Theo is racked by guilt and fear over the fakes and The Goldfinch. Boris reappears, now a wealthy man thanks to dubious unspecified activities. To Theo's astonishment, Boris reveals that he had stolen The Goldfinch from Theo while they were in high school; the painting has since been used as collateral by criminals and drug dealers. Boris feels guilty and has devoted himself to recovering the painting and returning it to Theo. At Theo's engagement party, Boris appears with a plan to retrieve The Goldfinch. They fly to Amsterdam to meet with the dealers who have the painting. Boris and his associates steal it back but the plan goes awry when armed henchmen confront them. In the resulting conflict, Boris is shot in the arm and Theo kills Boris's attacker while one of the dealers escapes with the painting.

Boris disappears, leaving Theo in his hotel room, where he drinks, takes drugs, and recovers from illness, and is afraid that police will discover him. Unable to return to New York because Boris has his passport, Theo feels trapped and contemplates suicide. After several days, Boris returns and reveals that he has resolved the situation by phoning the art recovery police to inform on the dealers. Not only has the painting been saved for the museum, but Boris has received a huge reward, which he shares with Theo.

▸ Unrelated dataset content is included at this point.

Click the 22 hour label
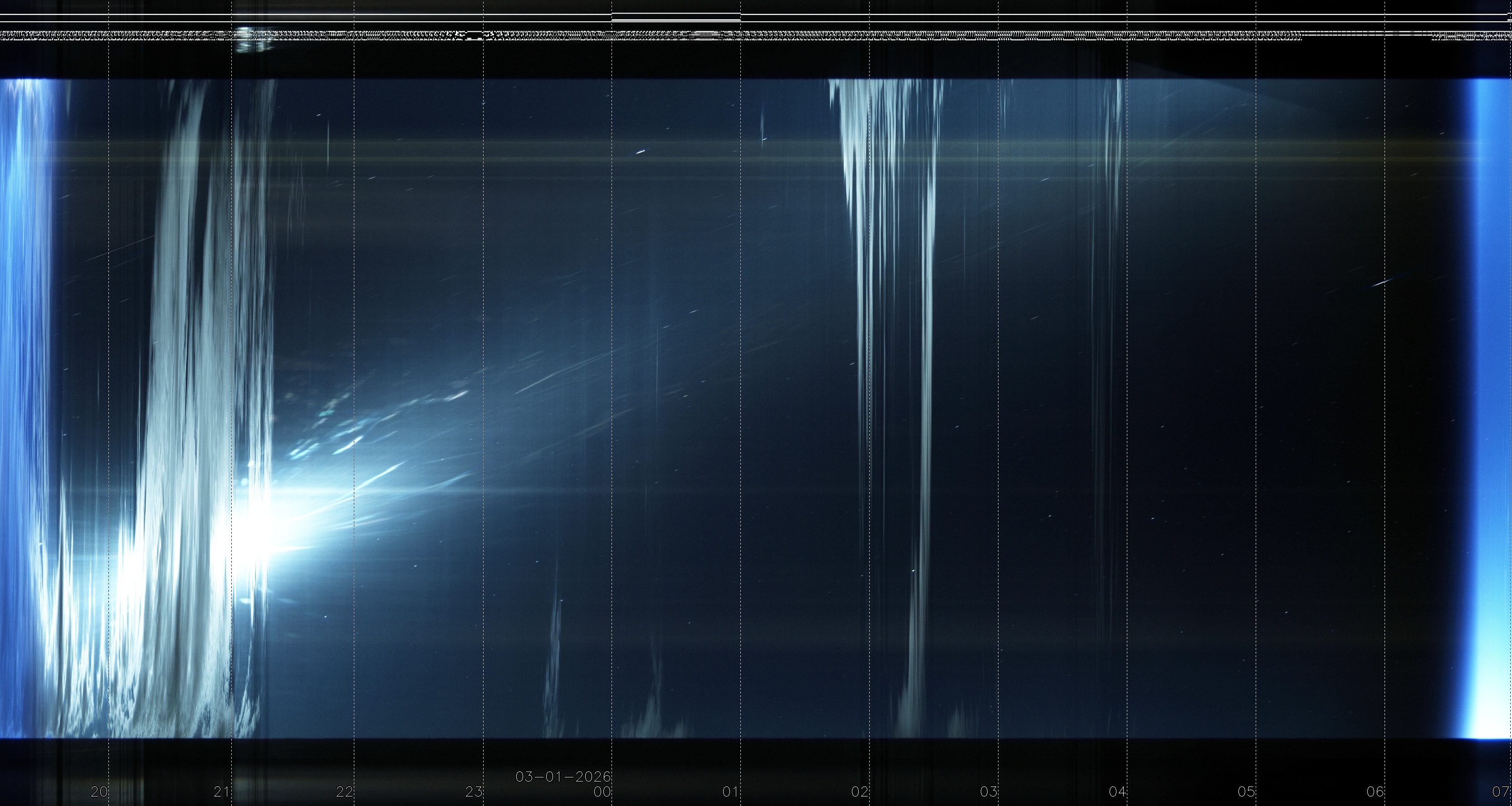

After arriving in the United States, Theo travels the country, using the reward money to buy back the fake antiques from customers. He realizes that Pippa does love him, but she would not openly reciprocate his feelings because she believes they share the same injury and flaws, both having survived the trauma of the museum explosion and both self-medicating to ease their psychological scars. In a lengthy reflection, Theo wonders how much of his experiences were unavoidable due to fate or his character, and contemplates The Goldfinch and "the history of people who have loved beautiful things, and looked out for them, and pulled them from the fire". The novel ends on a curious note, inasmuch as Theo's contemplation demonstrates both a hard fate still ahead and a sort of redeeming immortality through the admiration of beauty.